I just played it for an hour. It's like a remix Breath of the Wild, which isn't a bad thing considering BotW might be the best game I've ever played. But because of that there's no initial mind blowing experience of learning the mechanics for the first time, understanding how you can go anywhere, climb anything, etc. Hard to replicate an experience like that I suppose. But it still seems like a ton of fun, and I'm sure I'll enjoy it plenty.
My first mind-blowing moment in BotW was peeking down from from the top of a hill and seeing a deep valley with a river to the east and a ridge with a forest to the west. They blended gorgeously into a single landscape but I understood that each option would be a different adventure. It was like choosing the north or east exit in classical Zelda, except this was totally organic, not instantiated, operating over perfectly continuous space. I was ~30 at the time and had been playing open world games since the early 2000s. It blew my mind regardless.
Having played so many games, and having even worked at Nintendo for a good time, I’ve lost my sense of wonder somewhat and I only expect to have a few more moments like that in the rest of my life. Nintendo is nevertheless possibly one of the few companies still capable of pulling it off.
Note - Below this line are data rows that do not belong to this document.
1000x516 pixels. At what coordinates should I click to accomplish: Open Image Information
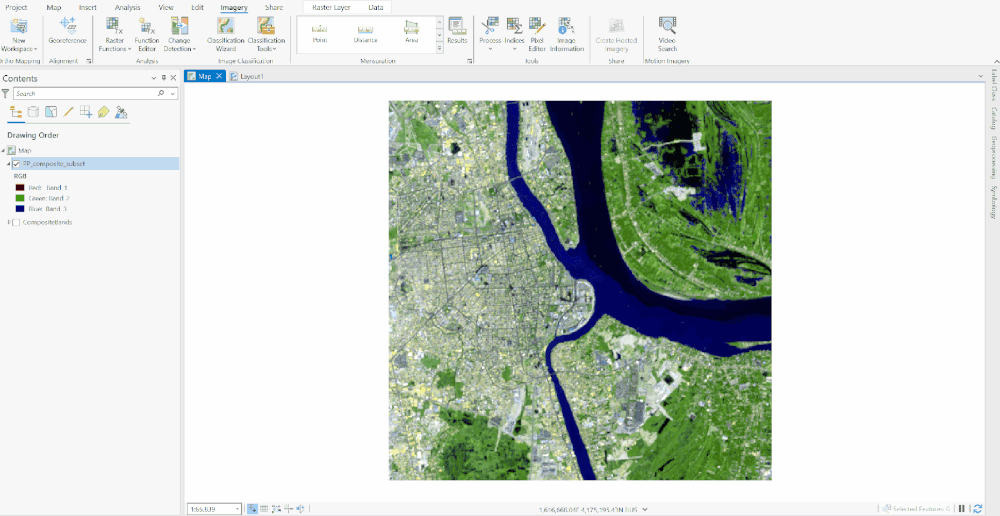[x=566, y=35]
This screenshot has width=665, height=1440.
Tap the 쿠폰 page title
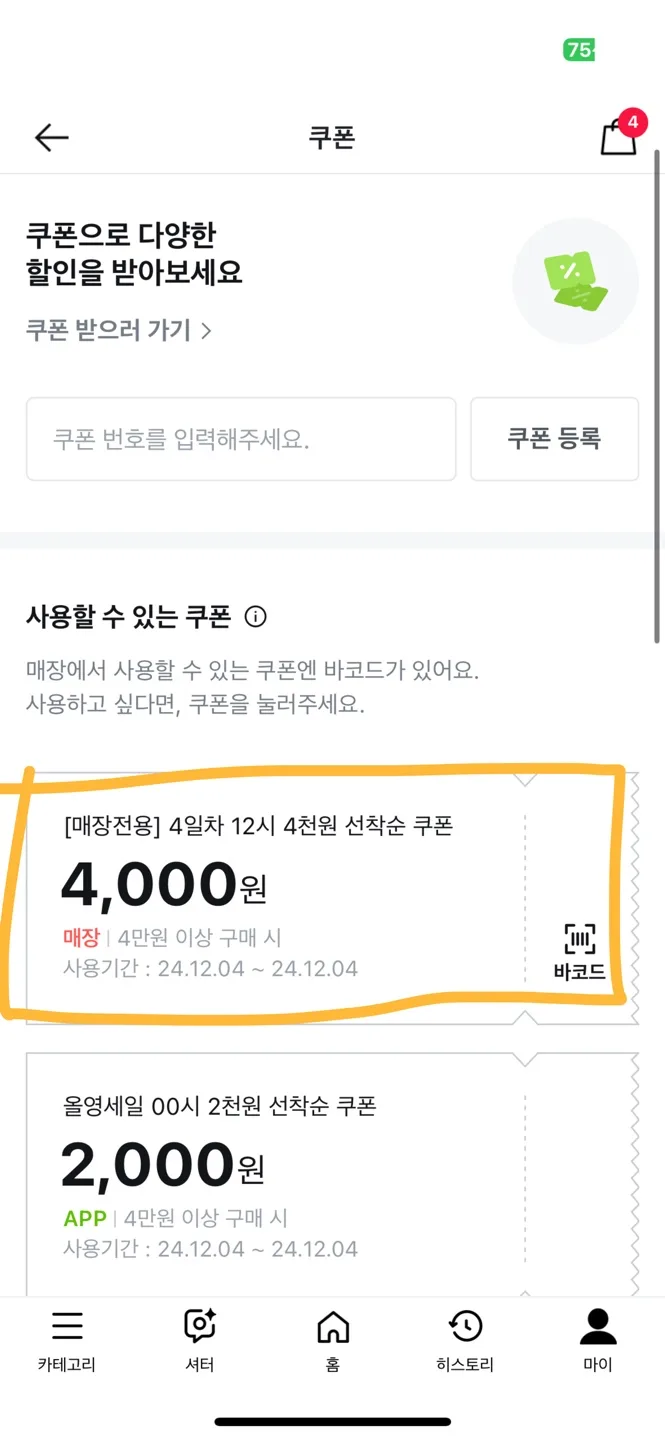[x=332, y=138]
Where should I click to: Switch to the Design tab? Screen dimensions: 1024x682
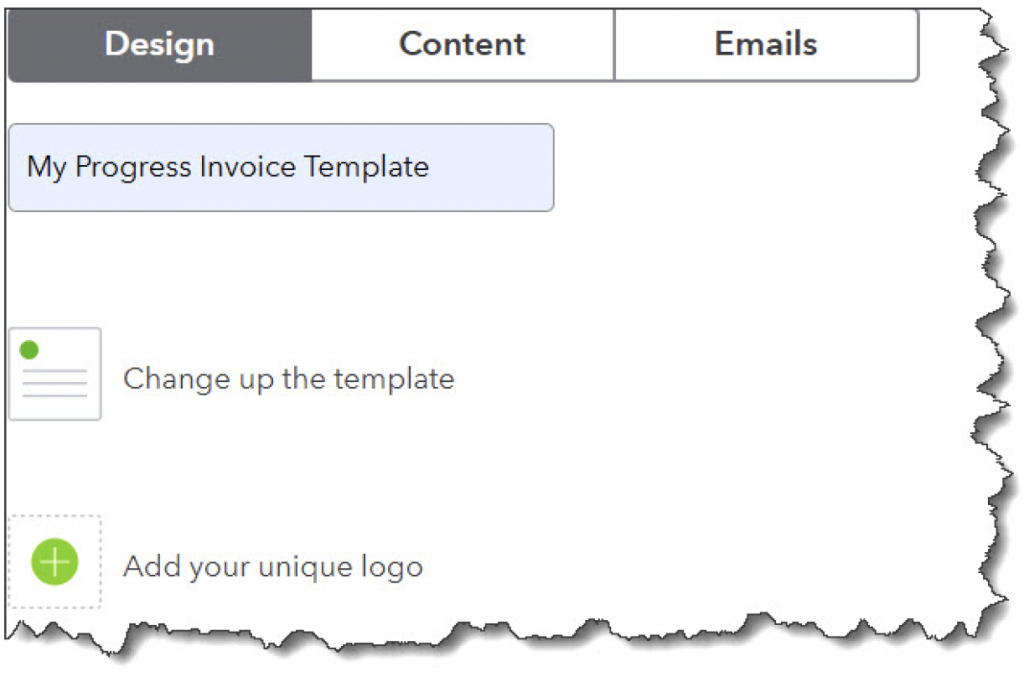159,44
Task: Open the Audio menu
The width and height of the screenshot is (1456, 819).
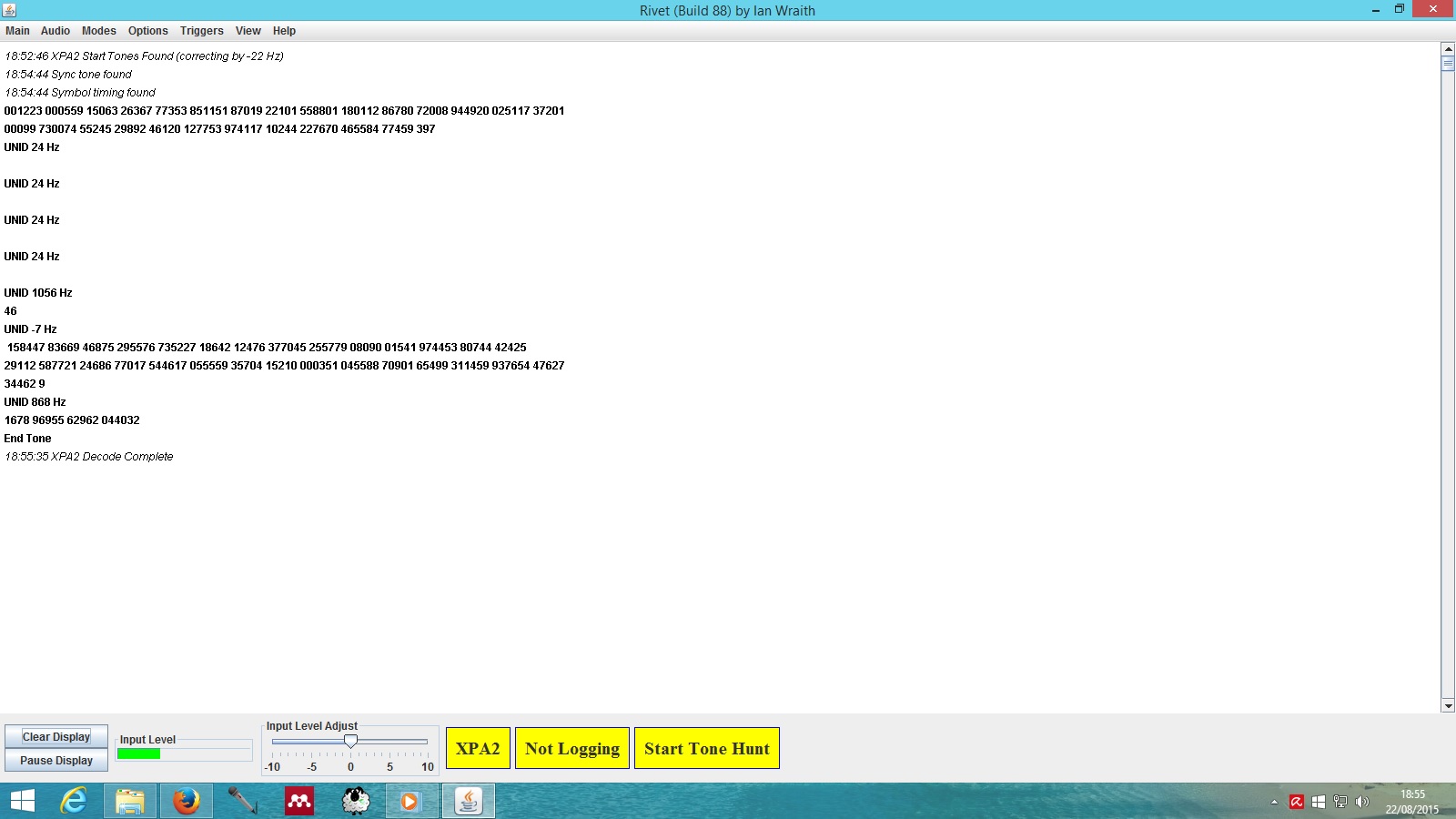Action: [x=55, y=31]
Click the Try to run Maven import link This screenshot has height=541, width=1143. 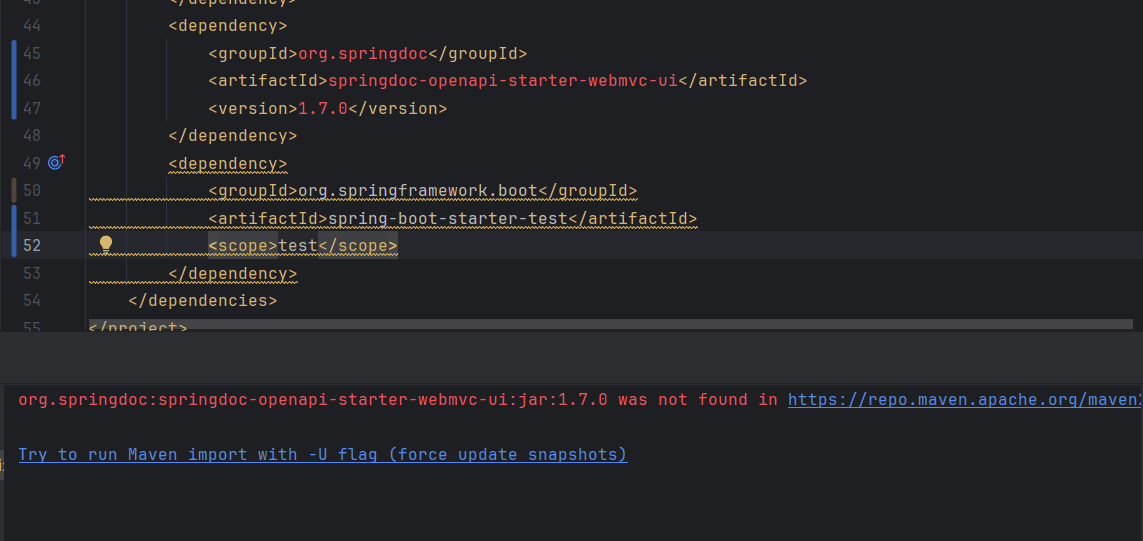[322, 454]
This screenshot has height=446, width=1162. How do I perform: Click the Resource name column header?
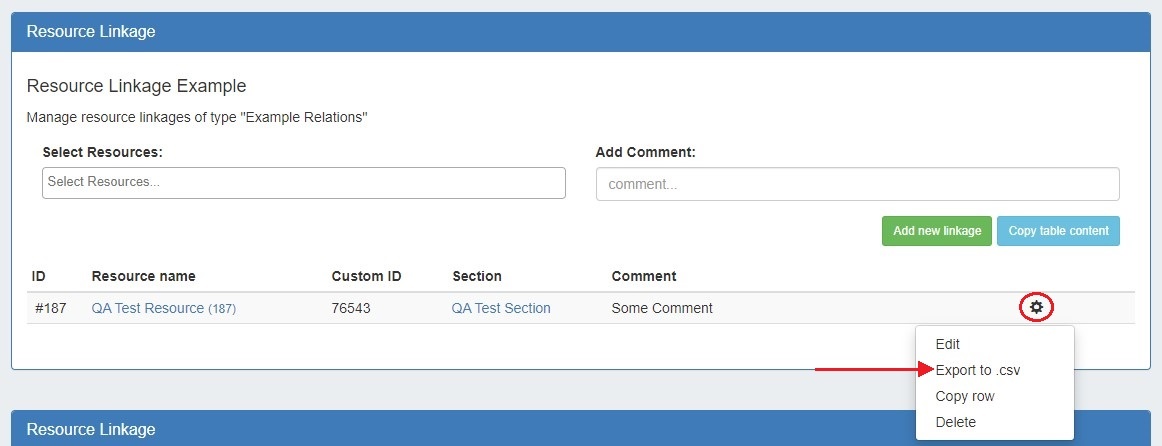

For sure. When you first play BotW it's somehow like, oh yeah, I get it now, this is what Zelda was supposed to be all along. More than that even, it's like the platonic ideal of a video game.
YouTube critic Nerrel argues quite the opposite, that SS emphasizes a completely different set of the Zelda core values— it's about story/characters, elaborate dungeons and bosses each bursting with unique personality, and classical, linear item-unlock progression paths. Whereas BOTW isn't any of those things and prioritizes freedom, exploration, and emergent gameplay.
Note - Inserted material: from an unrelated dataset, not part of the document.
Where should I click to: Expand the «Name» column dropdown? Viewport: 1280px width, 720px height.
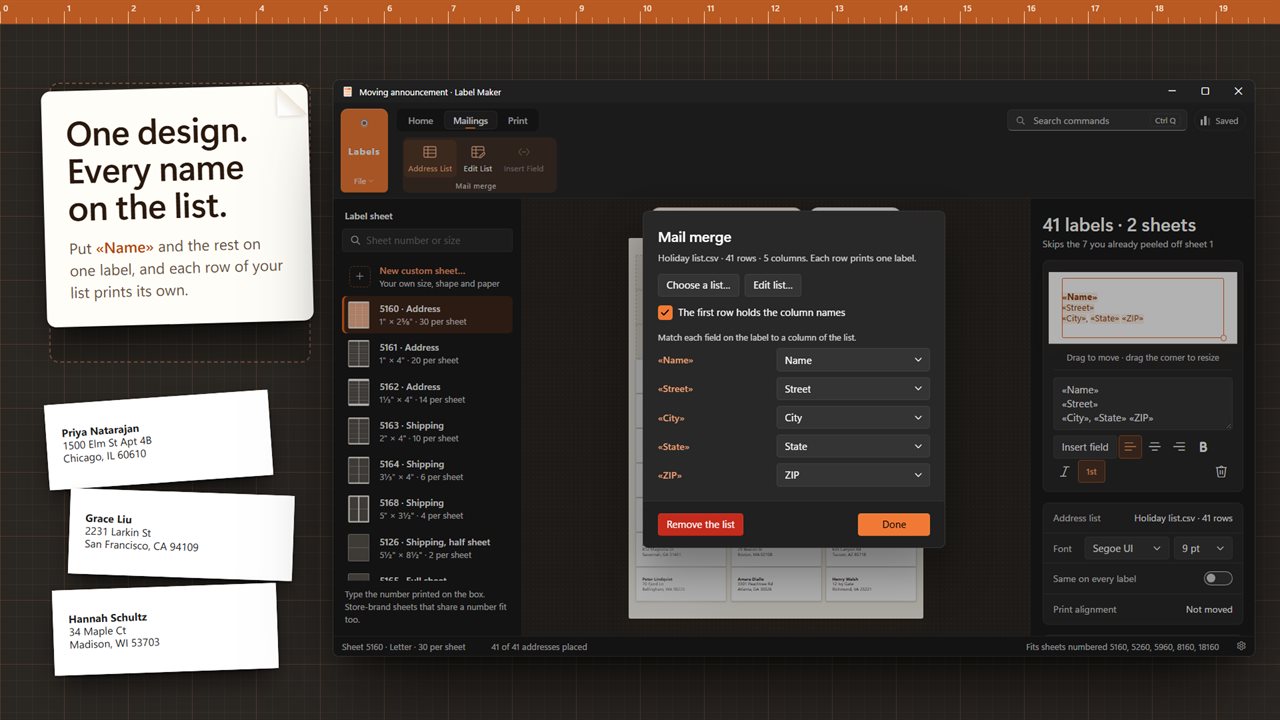click(853, 360)
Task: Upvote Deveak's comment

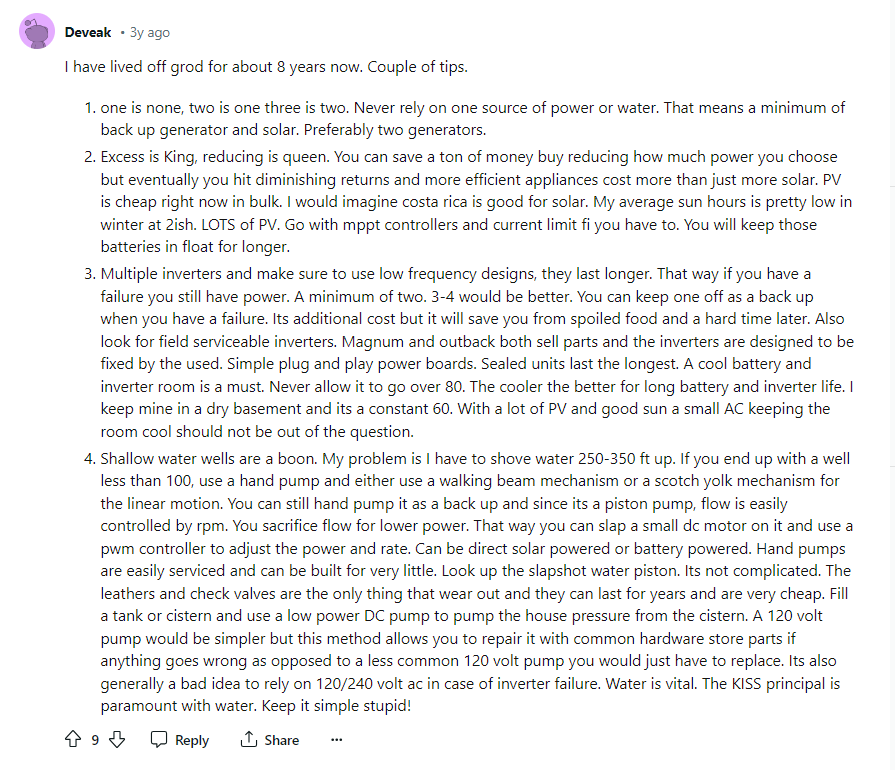Action: pos(72,739)
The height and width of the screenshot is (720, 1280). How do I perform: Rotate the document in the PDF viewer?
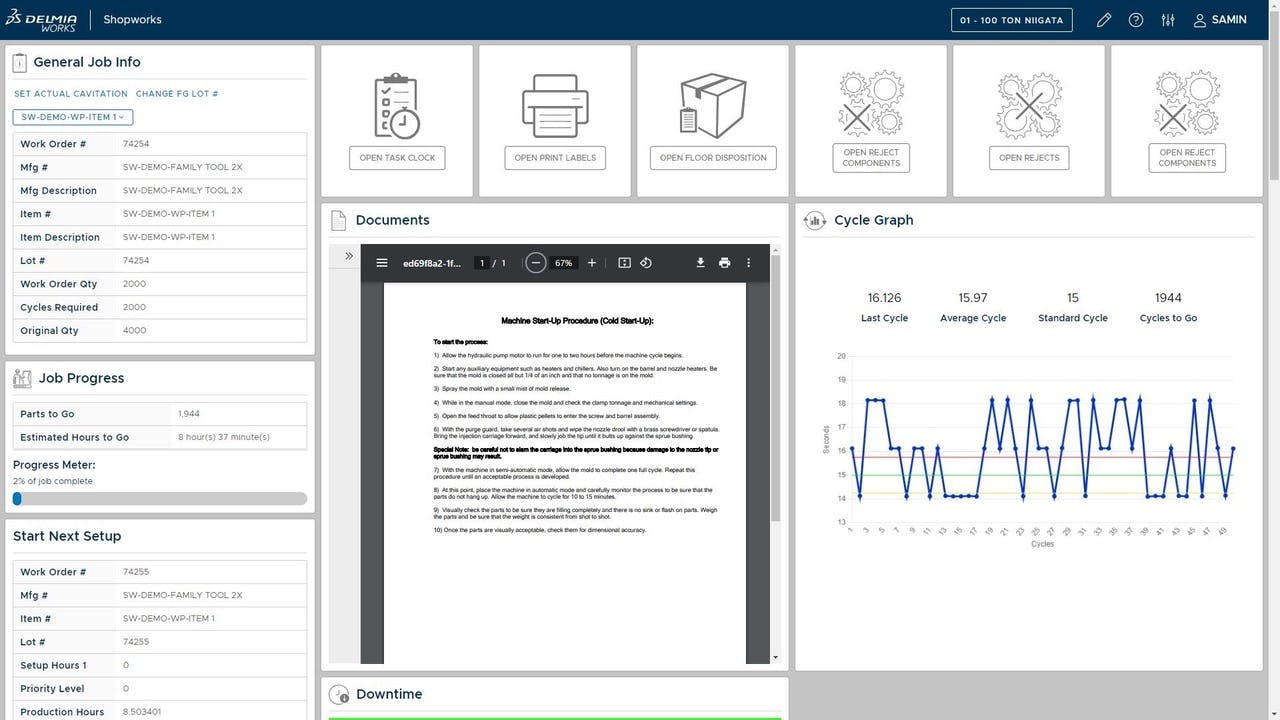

It would be totally fine from like a plot standpoint, but personally I would play BotW first. Or at the very least get like 50% of the way through. I think that game does a better job of introducing the open world Zelda concept and it's a really fun experience the first time.
This game obviously has the same open world but it's not introduced in quite such a spectacular way (probably because they know most people have already played it).
I started playing a week ago, though I’m not super far in.
You could, but I’d definitely suggest playing Breath of the Wild first if possible. TotK is a sequel, so characters already know you, part of the fun is seeing how the map changed, etc.
Also, they’ve added quite a few conveniences that would make it hard to play in the reverse order.
If you didn't play BotW, then by all means, play one of the best-reviewed games of all time, which is probably a little bit cheaper by now. It's not like you'd be going back to 8-bit era and the technological whiplash would ruin the experience - they're basically the same in terms of quality, scope, and tech experience.
It probably would be fine but you should consider just playing BOTW. I don’t think this game will be a huge technical leap ahead given it’s a switch title anyway. BOTW holds up very well imo so you would be doing yourself a disservice to skip it.